GreenSky Administrative Services LLC

  • Director Data Science

    Job Location(s) US-GA-Atlanta
    Posted Date 1 week ago(2/20/2020 2:59 PM)
    Job ID
    # of Openings
    Credit Strategy
  • Overview

    GreenSky is a fast-paced, innovative, and growing disruptor in the Financial Technology space. You will be part of a team that leverages analytics to drive growth and innovation. We are looking for candidates who have strong quantitative skills, intellectual curiosity, and a passion to influence and grow junior analysts. We have different hands-on roles where Data Scientists can contribute such as credit policy, valuations, collections analytics, operations analytics, fraud analytics, sales and marketing analytics. We are a data driven company so there will be no shortage of interesting questions to answer!
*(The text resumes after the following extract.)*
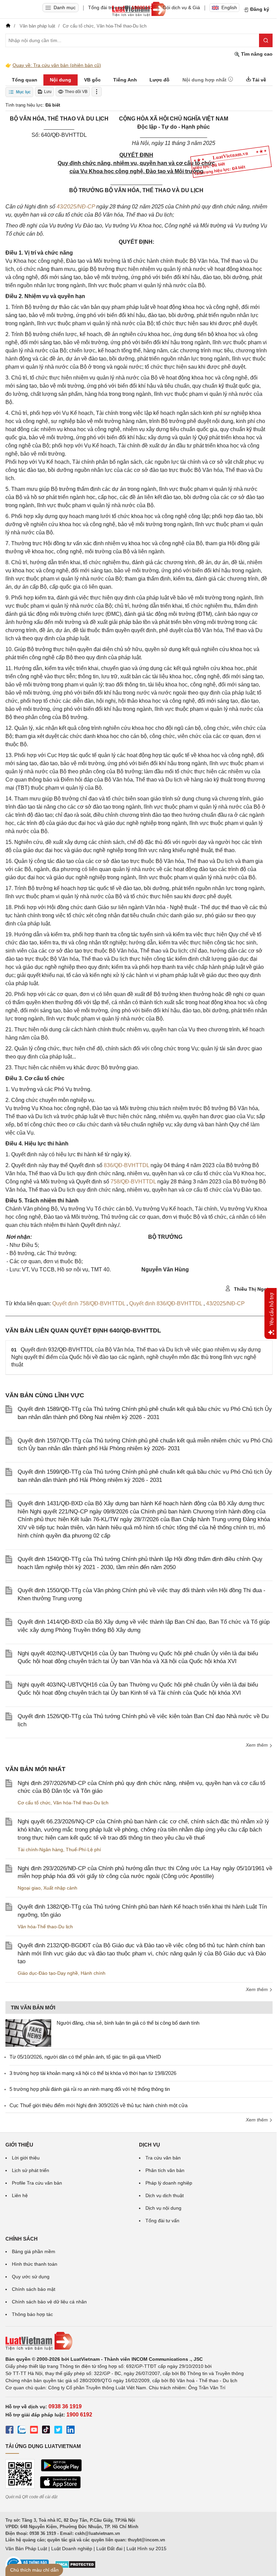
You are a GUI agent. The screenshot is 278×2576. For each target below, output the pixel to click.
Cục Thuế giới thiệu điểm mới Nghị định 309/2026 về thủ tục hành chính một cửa (98, 2105)
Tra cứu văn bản (163, 2157)
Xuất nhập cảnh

    Location:  Atlanta, GA


    Organizational: This position is a member of the Credit Strategy team

    Duties & Responsibilities

    • Strong individual contributor - design, build, validate, deploy, and support scalable machine learning and statistical models
    • Select internal and external data sources and analytic tools to maximize efficacy of modeling, analysis, and monitoring
    • Perform EDA and feature engineering
    • Analyze and model structured and unstructured data
    • Autonomously identify business risks and opportunities and create strategic or tactical recommendations using data-driven analysis
    • Effectively communicate and defend analysis using written, oral, and visual media
    • Provide quantitative and qualitative analytical support for asset performance, suspicious activity, risk exposure, and growth initiatives
    • Mentor/Lead junior data scientists
    • Partner with internal affiliates to further business understanding and facilitate inter-departmental insight
    • Develop and manage KPIs and present channel/vertical/LOB performance to leadership 
    • Acquire expertise in products, processes and strategies
    • Provide valuable insights using data-driven analytics to help identify and resolve issues relating to risk and profitability 
    • Be the trusted internal resource by demonstrating a deep understanding in your area of ownership
    • Support the business and senior leadership by performing ad-hoc analysis and reporting

    Required Skills/Qualifications

    • 5+ years of hands-on experience in credit, financial technology, modeling, or data science or 3 years in addition to an advance degree
    • Master’s degree in Finance, Economics, Business, Mathematics, or related field
    • Significant experience with consumer lending and credit risk
    • Proven expertise in building machine learning / statistical models (Markov Chains, Random Forests, GBM, Regression, Logistic Regression, K-Means, SMVs, Time Series, LSTM, DL, etc.)
    • Proven expertise with statistical analyses
    • Proficiency with scripting languages and packages (Python, R, SAS, VBA, Perl, etc.)
    • Experience working with database systems (SQL, NoSQL, MongoDB, etc.)
    • Experience building data pipelines
    • Aptitude to mentor and lead junior data scientists
    • Flexibility and ability to thrive in a rapidly-changing, fast-paced environment
    • Excellent written, verbal, and presentation skills
    • Demonstrated ability to think creatively and critically
    • Strong analytical, problem-solving, and decision-making skills
    • Persistent, confident, and inquisitive personality
    • Skilled communicator with ability to influence others

    Preferred Skills & Qualifications

    • D. Finance, Data Science
    • Strong understanding of Quantitative Financial Analysis
    • Ability to understand risk implications of financial products

    GreenSky is an equal opportunity employer and will not discriminate against any employee or applicant on the basis of age, color, disability, gender, national origin, race, religion, sexual orientation, veteran status, or any classification protected by federal, state, or local law.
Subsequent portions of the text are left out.